No dia 18 de maio de 1973, a menina Aracelli Cabrera Crespo, de apenas 8 anos, foi drogada, espancada, estuprada e assassinada, em Vitória, capital do Espírito Santo. Seu corpo foi encontrado carbonizado, seis dias depois. Num primeiro julgamento os três acusados foram condenados à prisão. Num segundo julgamento os suspeitos foram absolvidos.
Para que essa violência sem nome nunca seja esquecida, foi criado no ano de 2000, o Dia Nacional de Combate ao Abuso e à Exploração Sexual de Crianças e Adolescentes. O que mudou no país 48 anos após esse crime hediondo?
“A situação está regredindo porque as políticas públicas vêm sendo abandonadas por esse desgoverno”, diz Vânia Marques Pinto, secretária de Políticas Sociais da Central dos Trabalhadores e Trabalhadoras do Brasil (CTB).
O governo federal apresenta “um viés de moralidade, voltado para a negação das descobertas da ciência sobre o que é a criança”, afirma André Tredinnick, juiz titular da 1ª Vara de Família da Leopoldina Regional do Rio de Janeiro.

- _Exercícios_:
a) Extraia do texto sobre o caso Aracelli o trecho que vai de "Para que essa" até "Rio de Janeiro.", inclusive.
b) Segundo o texto sobre o caso Aracelli, em que ano foi criado o Dia Nacional de Combate ao Abuso e à Exploração Sexual de Crianças e Adolescentes?
c) Explique, com base no texto sobre o caso Aracelli, por que a situação está regredindo na avaliação de Vânia Marques Pinto.

- _Seção de dados_:
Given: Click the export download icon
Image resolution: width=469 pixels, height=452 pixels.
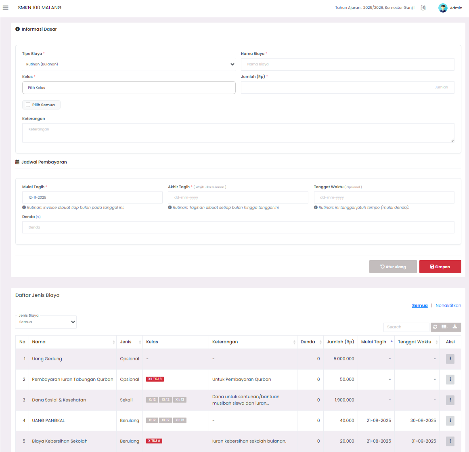Looking at the screenshot, I should coord(455,327).
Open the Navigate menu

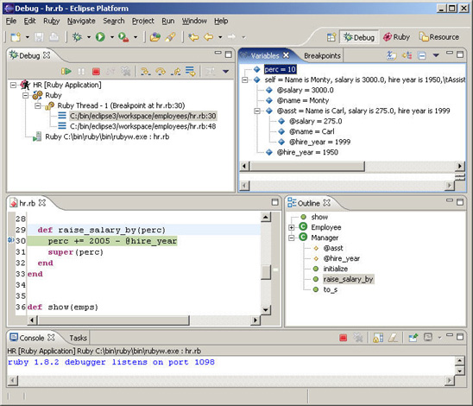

- _Resultados_:
a)
Para que essa violência sem nome nunca seja esquecida, foi criado no ano de 2000, o Dia Nacional de Combate ao Abuso e à Exploração Sexual de Crianças e Adolescentes. O que mudou no país 48 anos após esse crime hediondo?
“A situação está regredindo porque as políticas públicas vêm sendo abandonadas por esse desgoverno”, diz Vânia Marques Pinto, secretária de Políticas Sociais da Central dos Trabalhadores e Trabalhadoras do Brasil (CTB).
O governo federal apresenta “um viés de moralidade, voltado para a negação das descobertas da ciência sobre o que é a criança”, afirma André Tredinnick, juiz titular da 1ª Vara de Família da Leopoldina Regional do Rio de Janeiro.

b) Em 2000.

c) Segundo Vânia Marques Pinto, a situação está regredindo porque as políticas públicas vêm sendo abandonadas pelo que ela chama de "desgoverno".